WHAT NEEDS TO BE DONE.
Show all lines from the records below in which the string "Task" is present.

SOURCE INFORMATION.
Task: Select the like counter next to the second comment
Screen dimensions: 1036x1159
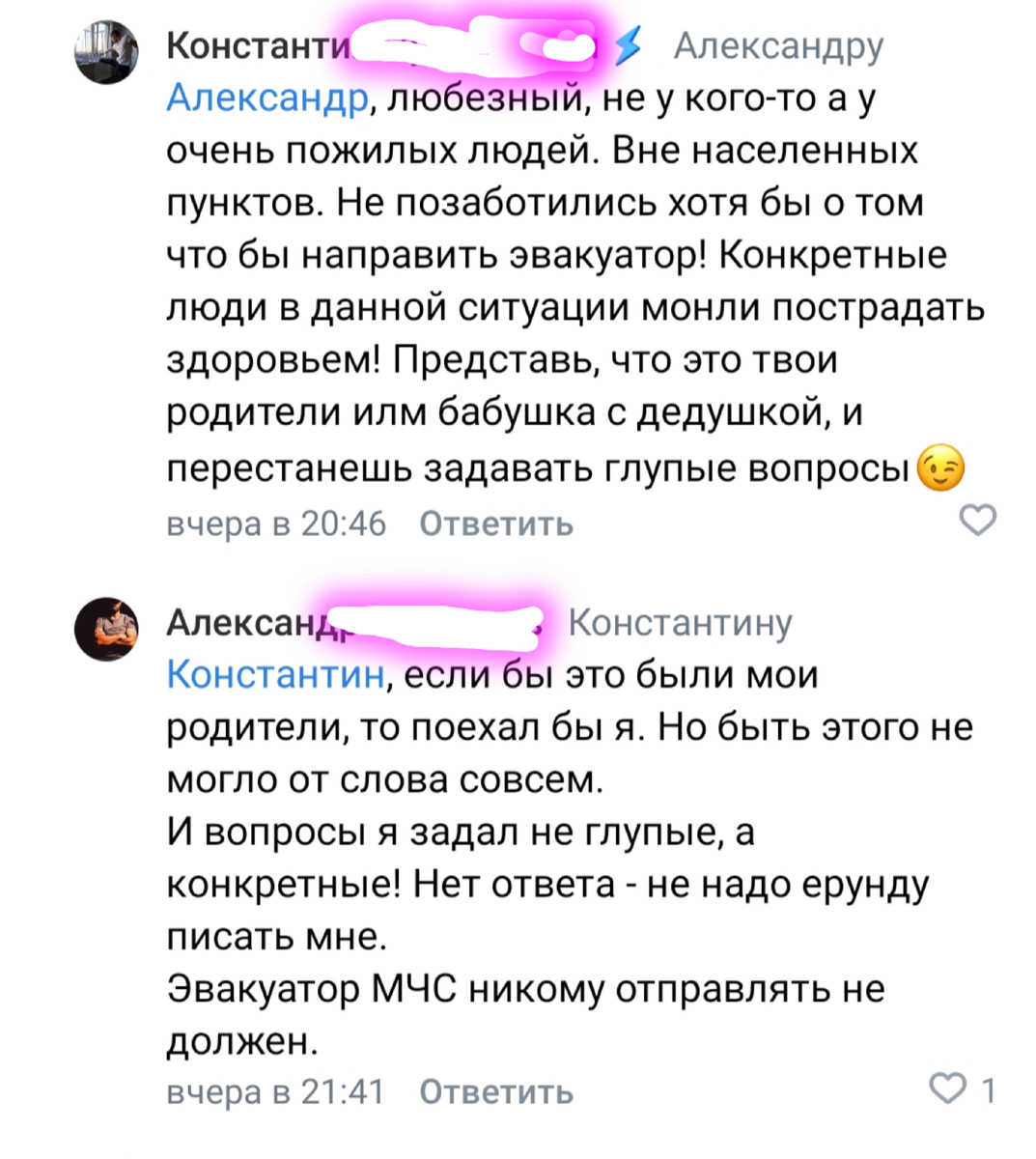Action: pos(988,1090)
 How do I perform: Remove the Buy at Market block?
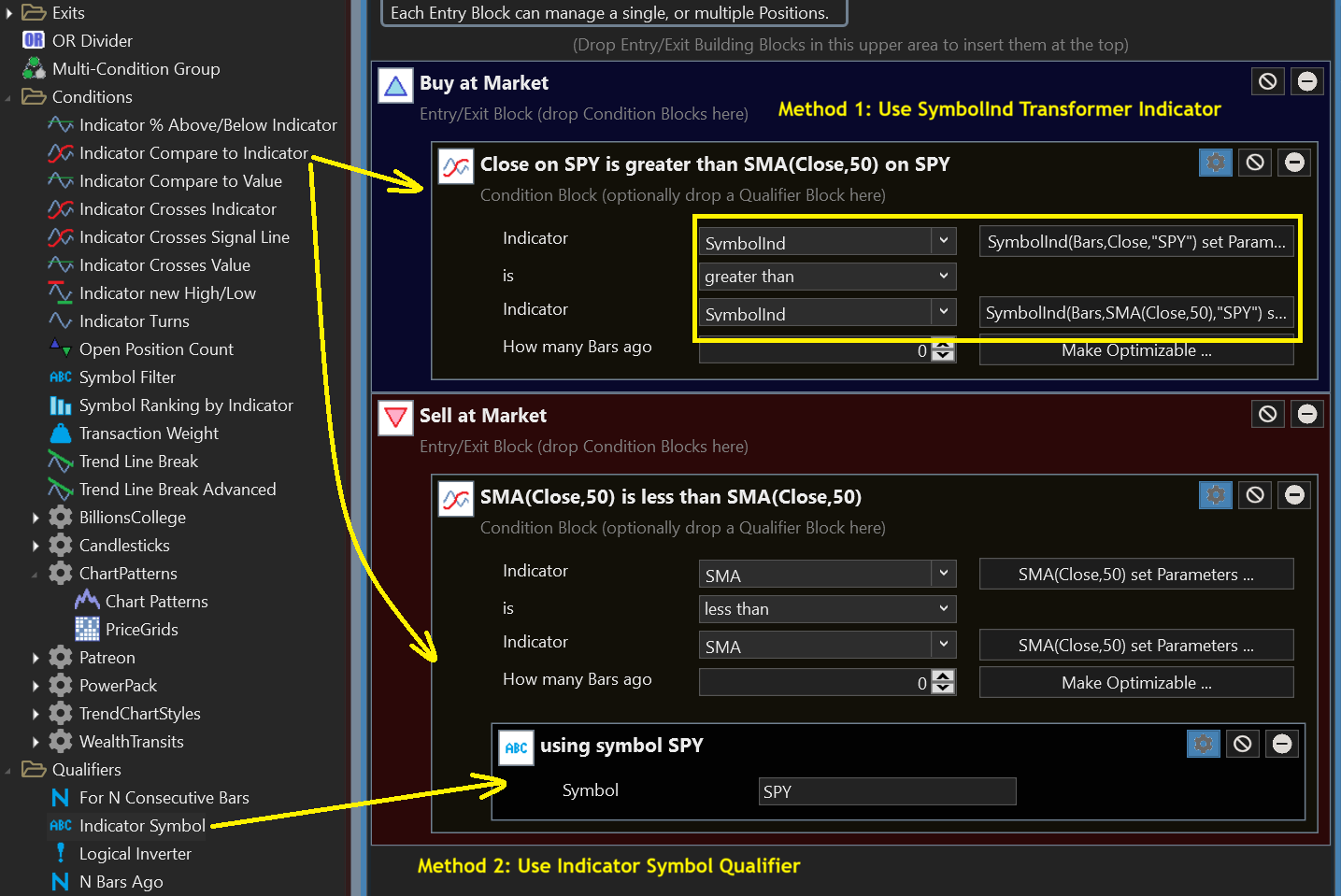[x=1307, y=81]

--

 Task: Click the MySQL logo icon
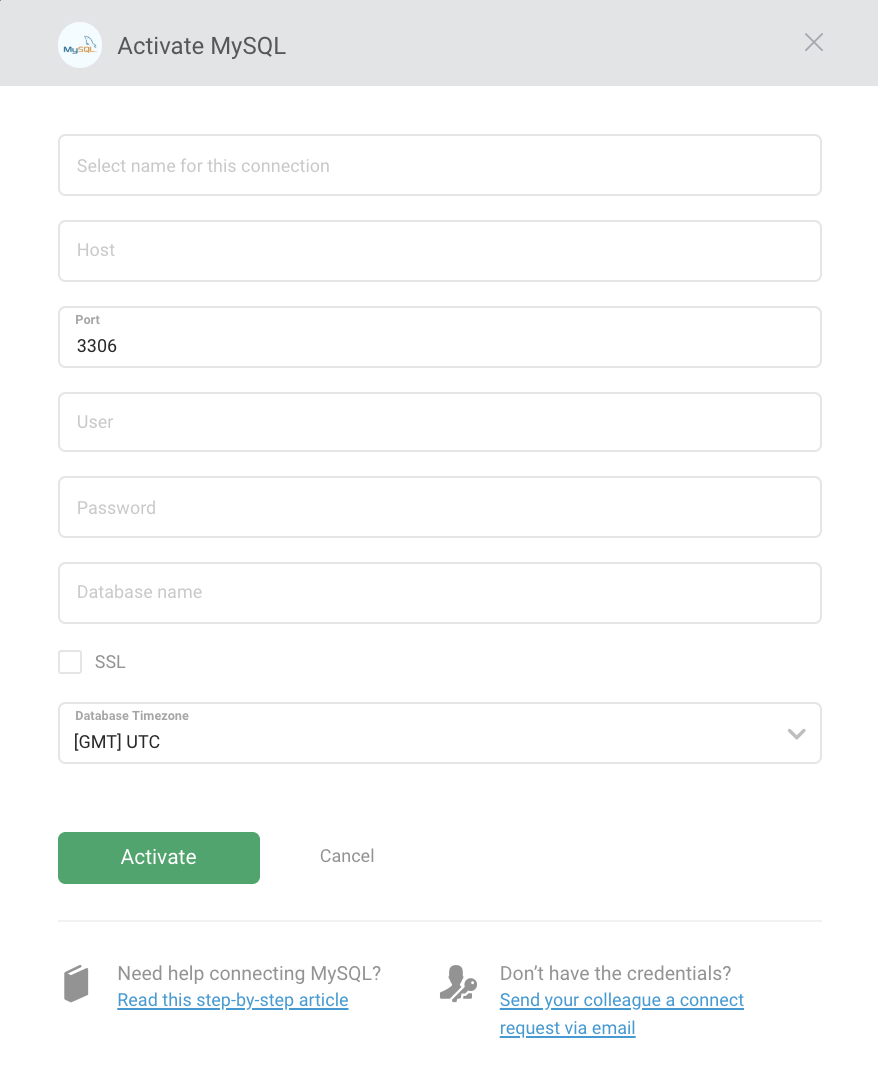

==

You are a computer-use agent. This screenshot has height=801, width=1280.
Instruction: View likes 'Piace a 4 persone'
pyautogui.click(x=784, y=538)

REPLY.
Task: Select the like counter next to the second comment
 Task: Click the MySQL logo icon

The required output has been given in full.